Unless you’ve been living off the grid somewhere in an igloo build out of old discarded iPhones, you’ve probably heard about the recent standoff between Apple and the US government. The short story, is that the US Government has demanded that Apple build a tool to access the data stored on one particular iPhone. Essentially, the government is asking Tim Cook to find some sort of backdoor entry to the securely encrypted interior of the iPhone, and Tim Cook definitely doesn’t want to do that. Computationally, this is sort of difficult — but doable — but the big problem rests in the legal precedent set by handing over this sort of unfettered access.

We’ve talked about encryption here before, and since this is such an interesting story, with so many broad implications, I thought it would be good to give a rundown of the actual cryptography at play here. If you are curious about the legal and ethical implications, well, maybe you can find a blog on legal blogs somewhere, or you can read this quick explainer of the legal pieces of the puzzle.

All of Apple’s security schemes are described in tediously technical detail in the iOS Security Guide, and what we can get from that is that the iPhone’s security system is multi-tiered and really complicated, but there are two important numbers to keep in mind:

  1. PIN: This is some number of several digits that you, the user, picked out the first time you booted up your phone. This PIN number resides in your brain and nowhere else.
  2. UID: This is some 256-bit key that’s unique to your phone and baked into the hardware during manufacturing. This resides only on your personal hardware and nowhere else. Even Apple itself doesn’t keep a copy of this.

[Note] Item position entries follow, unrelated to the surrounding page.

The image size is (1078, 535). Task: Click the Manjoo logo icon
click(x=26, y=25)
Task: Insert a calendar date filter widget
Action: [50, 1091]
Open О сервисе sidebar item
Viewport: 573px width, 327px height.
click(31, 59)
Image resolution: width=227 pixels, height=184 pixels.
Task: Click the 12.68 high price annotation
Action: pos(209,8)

The first time you boot up and enter your PIN, your phone will use these two numbers to generate a third number called the passcode key — this process takes about 80 millisecond and it’s personalized to your phone. The UID and the precise recipe for tangling up the UID and PIN are both stored in the so-called secure enclave of your phone’s hardware. On his cryptographic engineering blog, Matthew Green gives a bunch of this information and more in a nice plain(isn) language primer on iPhone security at least up until iOS8.

Now, we can definitely give a hat-tip to Apple and say that cryptographically, this sucker is pretty airtight. There’s no way to open up the enclave or find some brute force method to extract the 256-bit UID encryption key, it’s just way too hard and it would take forever. Strictly speaking, there’s also no way to extract the PIN since it’s in the secure enclave of your brain. But the fortress of the iPhone is not impregnable, because of one thing: there are only a finite number of PIN choices, in fact 10,000 if we restrict to 4 digit numbers. So provided you can guess the PIN, the rest of the system will fall into place for you. But that, as they say, is where they get ya.

Apple is so clever that they have build a second barrier of security, namely you have to wait some number of minutes between each attempted PIN, and you can only try out 10 different PINs before you get locked out and the data on the phone gets wiped forever. This “some number of minutes” amounts to several days once you’ve made more than 4 attempts. So what the FBI is really asking is for Apple to write a tool to disable these lockout features. This seems like a feasible project, but due to special signature recognitions in the software, such a program can only be written in-house at Apple.

More than half of people think that Apple's in the wrong, and that the phone should be unlocked.

More than half of people think that Apple’s in the wrong, and that the phone should be unlocked.

What’s not totally obvious is to me is how dangerous it would be to birth a tool like this into existence. Yes, in some sense it does open up a backdoor to the iPhone security system, but in another sense it may be ad hoc to the point of being useless outside the context of this one particular iPhone in question. I suppose the larger question is whether it’s appropriate for the FBI to make these sorts of demands on industry. A recent PEW Research poll shows that 51% of American say yes. It suffices to say, it’s a complicated issue and a worthwhile reminder that mathematical cryptography is only as strong as the humans who hold the keys.